Items from a data source
+ + + +

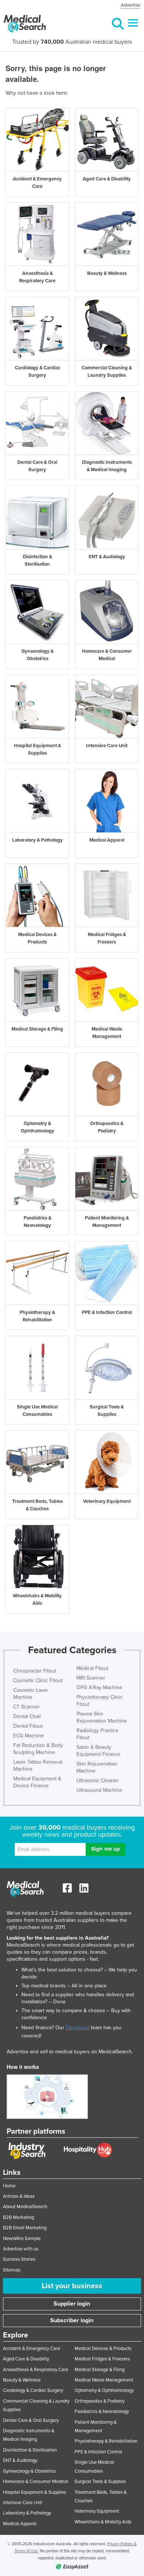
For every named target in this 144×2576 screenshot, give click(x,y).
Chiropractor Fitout (34, 1671)
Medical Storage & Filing (99, 2370)
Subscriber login (71, 2320)
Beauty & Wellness (22, 2380)
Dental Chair (27, 1716)
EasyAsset (77, 2027)
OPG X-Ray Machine (99, 1687)
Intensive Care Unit (22, 2503)
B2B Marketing (18, 2217)
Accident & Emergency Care (31, 2349)
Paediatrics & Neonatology (102, 2411)
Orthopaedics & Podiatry (99, 2401)
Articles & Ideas (19, 2196)
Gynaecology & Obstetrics (29, 2471)
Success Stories (19, 2259)
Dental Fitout (27, 1726)
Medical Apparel (20, 2524)
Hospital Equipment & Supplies (34, 2492)
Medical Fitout (92, 1668)
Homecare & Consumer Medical (35, 2482)
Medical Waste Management (104, 2380)
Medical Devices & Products (103, 2349)
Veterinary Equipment (97, 2511)
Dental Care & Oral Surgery (31, 2420)
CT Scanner (26, 1707)
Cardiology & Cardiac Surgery (33, 2390)
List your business (72, 2286)
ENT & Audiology (20, 2460)
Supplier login (72, 2303)
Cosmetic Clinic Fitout (37, 1680)
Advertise (130, 5)
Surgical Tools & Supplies (100, 2482)
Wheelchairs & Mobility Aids (103, 2522)
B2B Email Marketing (25, 2228)
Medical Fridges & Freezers (102, 2359)
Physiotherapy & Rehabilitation (106, 2441)
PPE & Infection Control (98, 2452)
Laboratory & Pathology (27, 2513)
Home (9, 2186)
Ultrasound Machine (99, 1790)
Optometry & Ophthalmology (104, 2390)
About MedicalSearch (25, 2207)
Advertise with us (20, 2249)
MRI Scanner (90, 1678)
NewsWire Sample (22, 2238)
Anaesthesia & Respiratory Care (35, 2370)
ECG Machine (28, 1736)
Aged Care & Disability (26, 2359)
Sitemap (11, 2270)
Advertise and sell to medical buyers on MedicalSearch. (70, 2052)
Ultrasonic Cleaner (97, 1780)
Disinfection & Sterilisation (30, 2450)
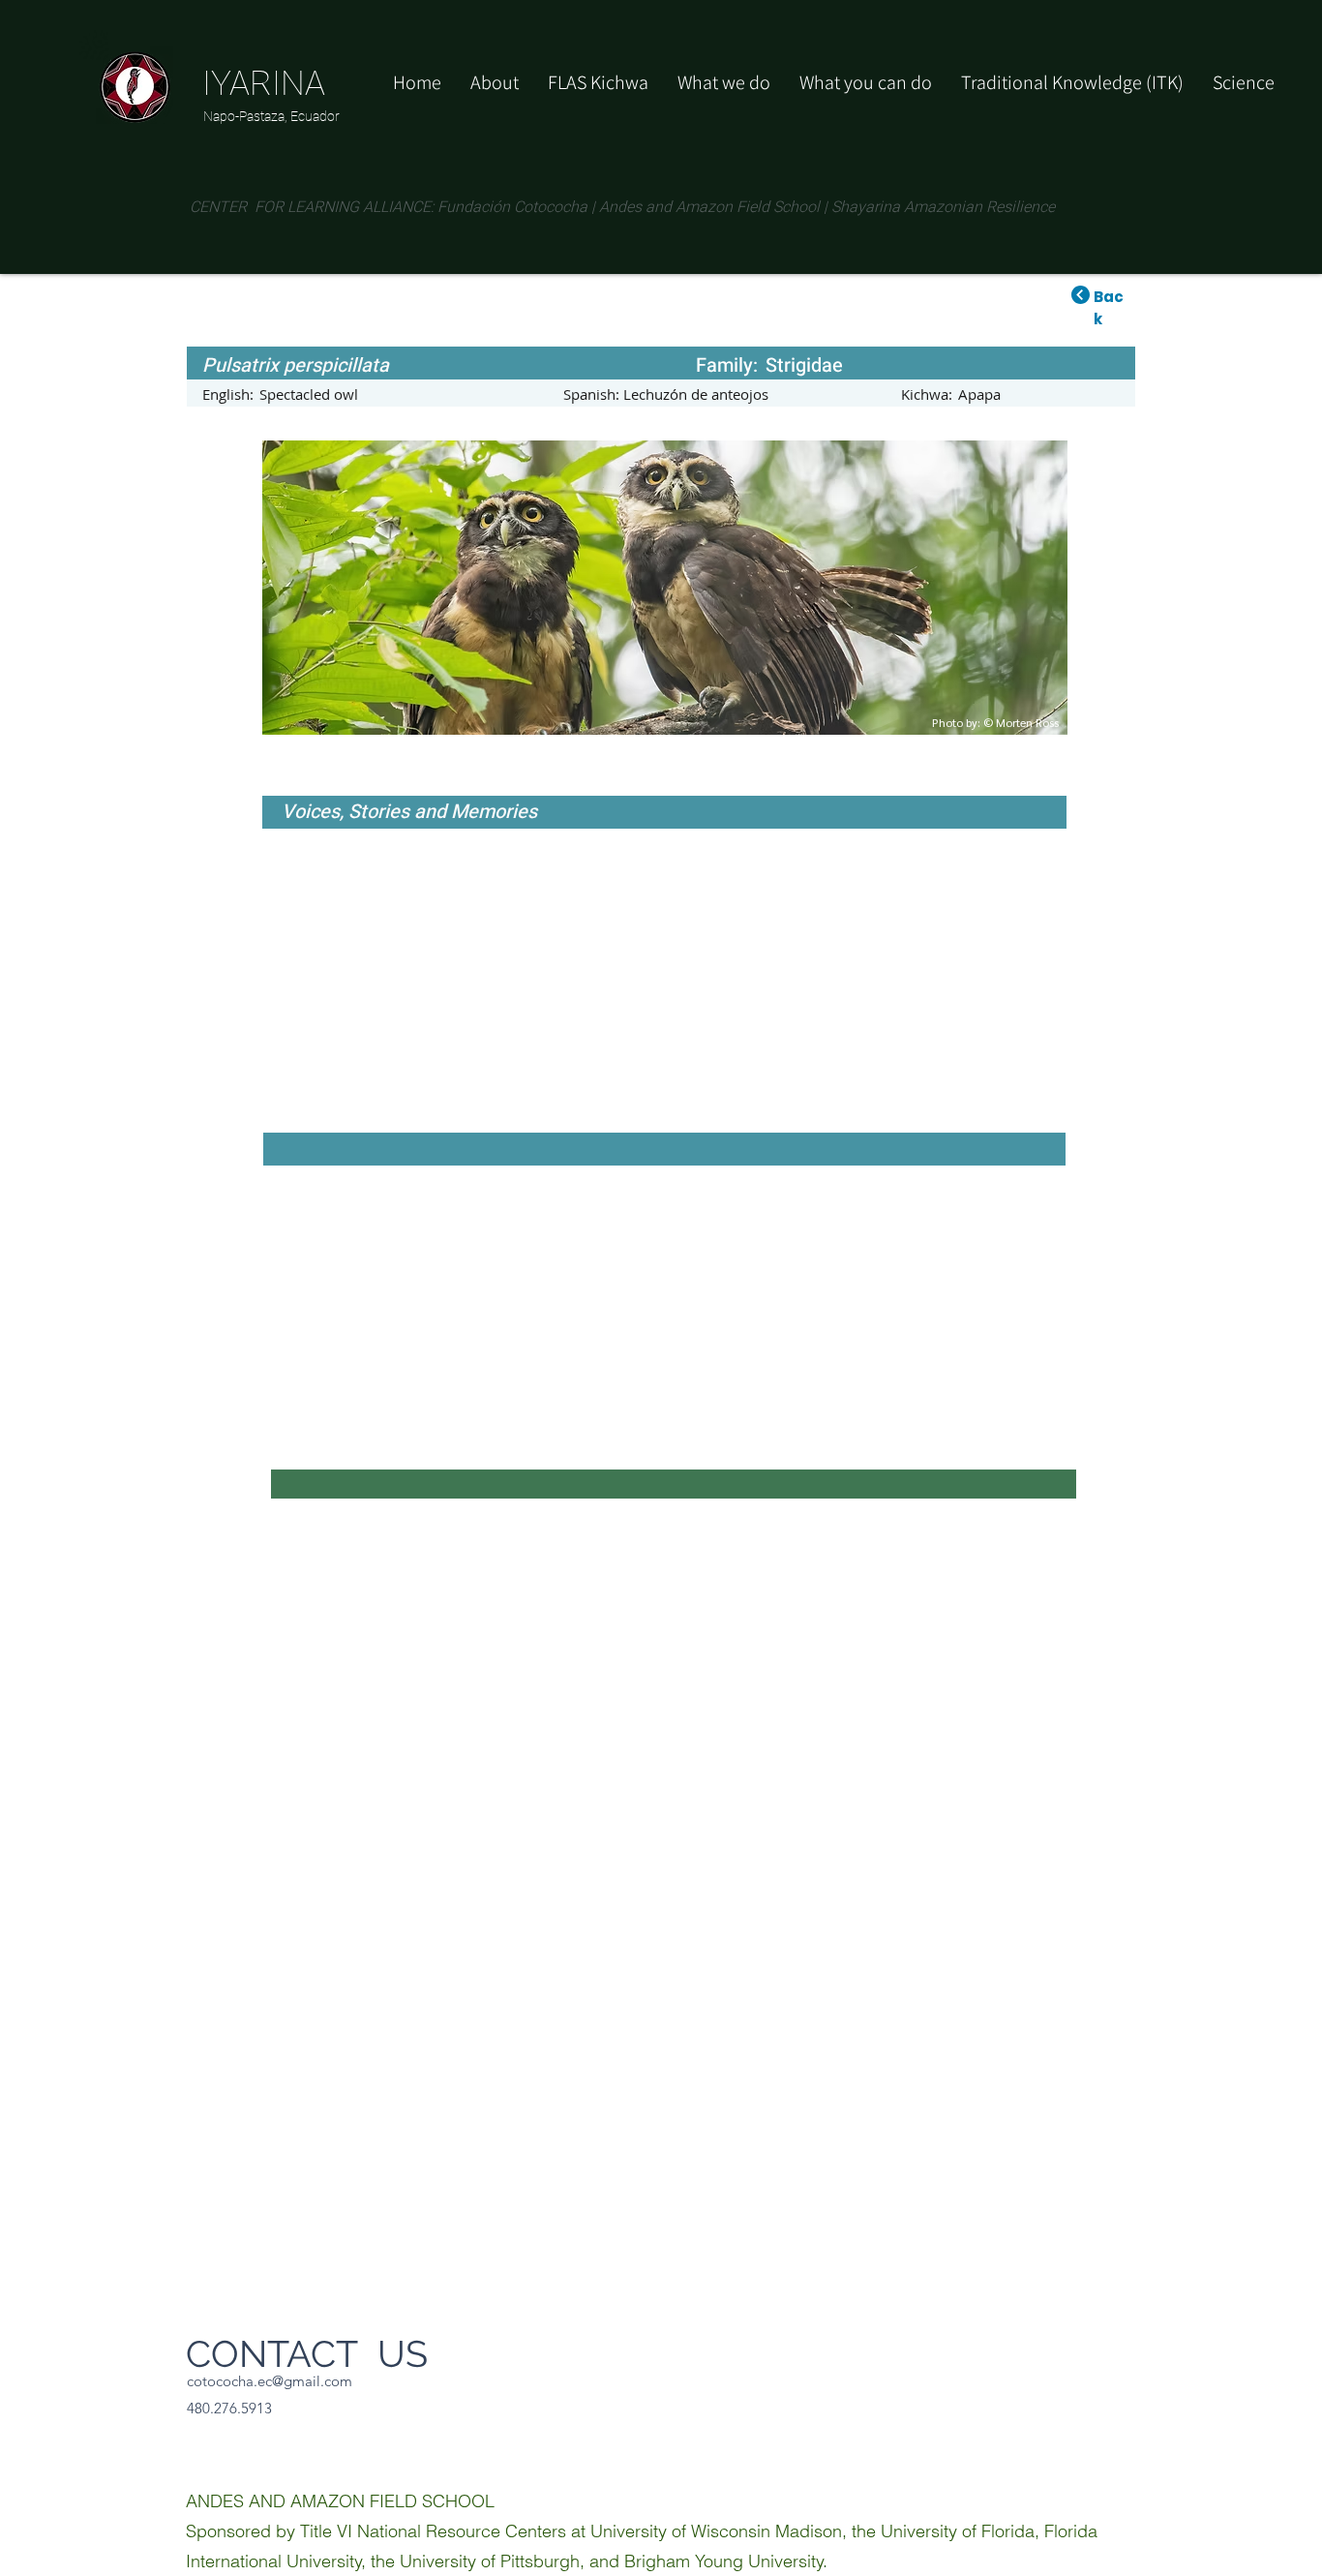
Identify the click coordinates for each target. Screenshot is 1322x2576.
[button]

+ + + +

Look above for the line containing "ENT & Audiology (20, 2460)". Output from there through the line containing "Advertise with us (20, 2249)", exactly and inclusively.

## Answer for this exercise
ENT & Audiology (20, 2460)
Supplier login (72, 2303)
Cosmetic Clinic Fitout (37, 1680)
Advertise (130, 5)
Surgical Tools & Supplies (100, 2482)
Wheelchairs & Mobility Aids (103, 2522)
B2B Email Marketing (25, 2228)
Medical Fridges & Freezers (102, 2359)
Physiotherapy & Rehabilitation (106, 2441)
PPE & Infection Control (98, 2452)
Laboratory & Pathology (27, 2513)
Home (9, 2186)
Ultrasound Machine (99, 1790)
Optometry & Ophthalmology (104, 2390)
About MedicalSearch (25, 2207)
Advertise with us (20, 2249)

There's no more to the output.